Locating data for words and elements
==============================

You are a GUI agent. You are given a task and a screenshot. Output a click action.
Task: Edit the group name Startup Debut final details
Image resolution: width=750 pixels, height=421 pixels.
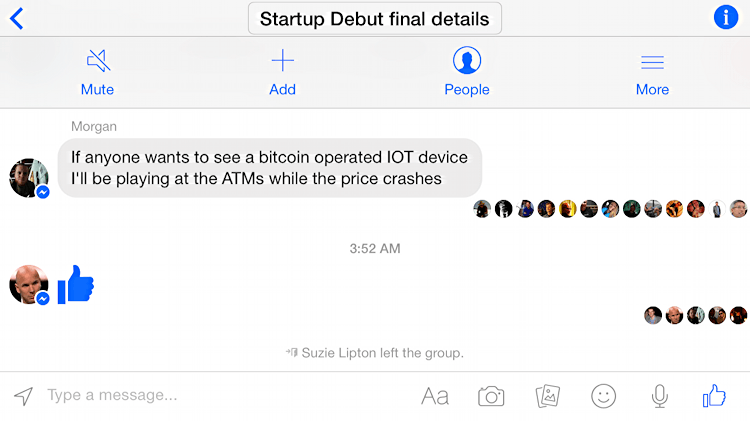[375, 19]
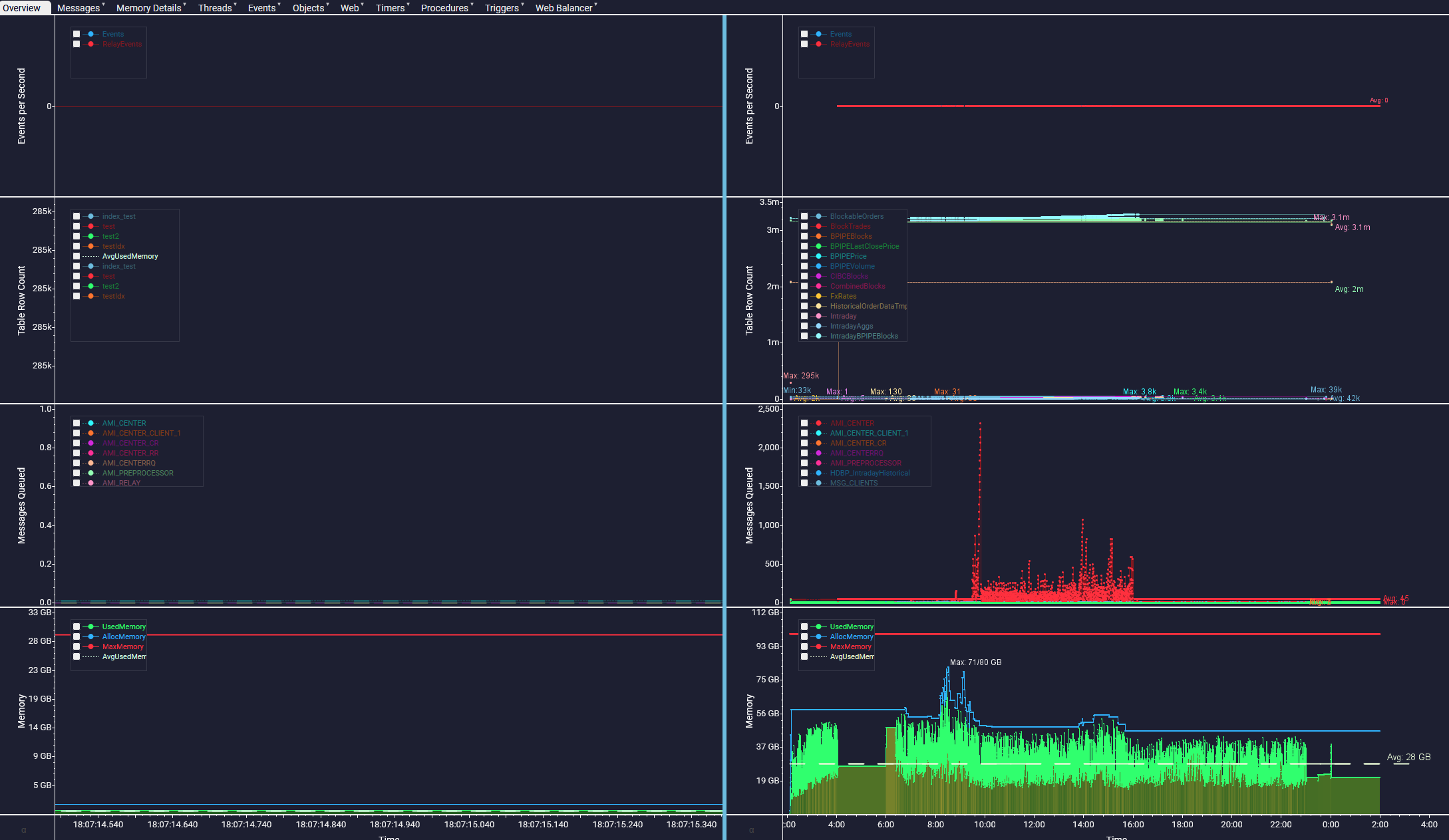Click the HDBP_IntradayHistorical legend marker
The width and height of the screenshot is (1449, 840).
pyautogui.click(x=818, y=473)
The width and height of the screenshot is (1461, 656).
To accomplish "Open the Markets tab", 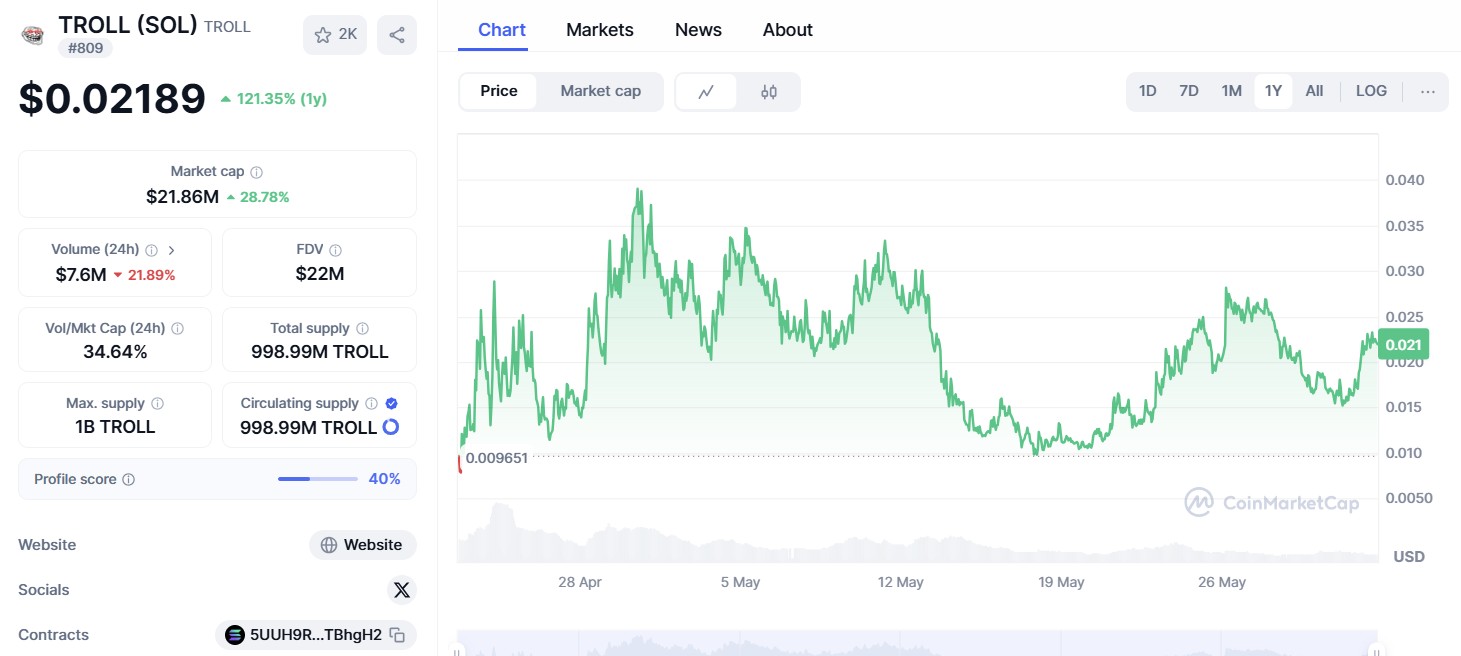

==============================

[Directions]
Quote every line of the listing above word for word, leaving out the pictures.

[Solved problem]
You are a GUI agent. You are given a task and a screenshot. Output a click action.
Task: Edit the group name Startup Debut final details
Image resolution: width=750 pixels, height=421 pixels.
[375, 19]
Click the HDBP_IntradayHistorical legend marker
The width and height of the screenshot is (1449, 840).
pyautogui.click(x=818, y=473)
The width and height of the screenshot is (1461, 656).
To accomplish "Open the Markets tab", 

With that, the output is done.